この雅也の親も親でどうしようもなければ、ヒロインの周囲にいる母親も愛人もダメダメ。学校の教師も生徒のブルセラ援交を見つけてはそれをダシに自分も女生徒とあんなことこんなことことしてみたいと考えているようなダメっぷり。
とにかくそんな輩が入れ替わり立ち替わり、自分たちのダメっぷりをこれでもかこれでもかと見せつけてくれます。いずれの登場人物たちも、陳腐な風俗のなかに埋没して自己主張の缺片もないようなダメ人間ばかりですから當然共感できるキャラも不在で、最後まで物語にノることは出來ませんでした。
それにカタルシスも何もない展開がやりきれなくて、讀み終えたあとには何も殘りません。というか、もう讀み返したくないですよ、こんな小説。
で、問題はこれが駄作なのか傑作なのかということです。直木賞作家の重松清が絶贊しているのだから傑作なのでしょう。しかし自分は認めたくないですねえ。重松氏は解説で、酒鬼薔薇事件を本作が取り上げたことにふれて、
時代のエポックとなってしまった現実の事件を、たとえ遠景とはいえ物語に導入し、なおかつ時間軸の折り返し点におくというのは、きわめて魅力的な仕掛けであると同時に、じつに怖いことでもある。もしも書き手の側に安易な姿勢があったら、それはたちまち、——おとなの読み手より、むしろ若い読者に見破られてしまうだろう。あるいは、たとえ眞摯に挑んだとしても、そこに「論」の高みに立つ臭みが覗いてしまうと、これまた小説がただの現実の絵解きになってしまう。……

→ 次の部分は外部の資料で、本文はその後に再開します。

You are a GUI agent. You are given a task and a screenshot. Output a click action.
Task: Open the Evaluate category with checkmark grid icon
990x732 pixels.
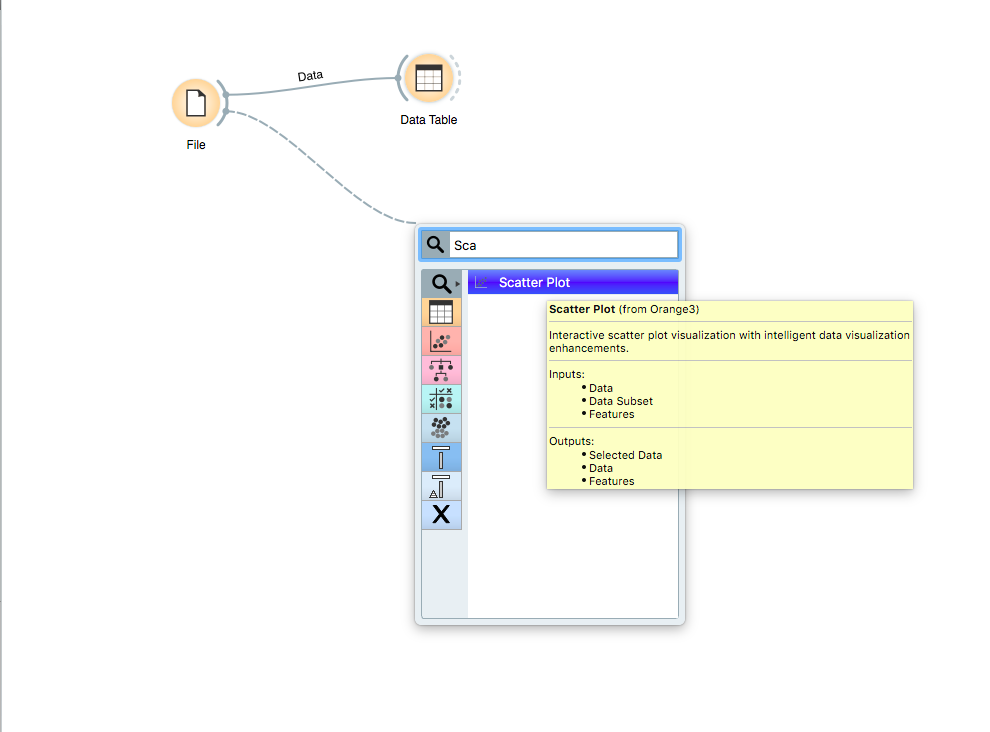tap(441, 399)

とか書いていて、現実の事件を現実のまま取り上げた作者を絶贊しているのですけど、……うーん、現実の事件ひいてはこのような事件が起こった現実に対峙しようとした志は「赫い月照」の方があきらかに上回っていると思うんですけど、自分の讀みが足りないのでしょうかねえ。だってこの小説に書かれている出來事ってすべてが陳腐ですよ。少なくとも自分はこういう陳腐な世界に共感してしまうような感性は持ち合わせていないので、本作を堪能することは出來ませんでした。マスコミが垂れ流した陳腐な現代風俗をそのまま自分が生きている現実として容易に受け入れることが出來て、その陳腐さに共感出來る人にとっては傑作なのでしょう。自分はダメです。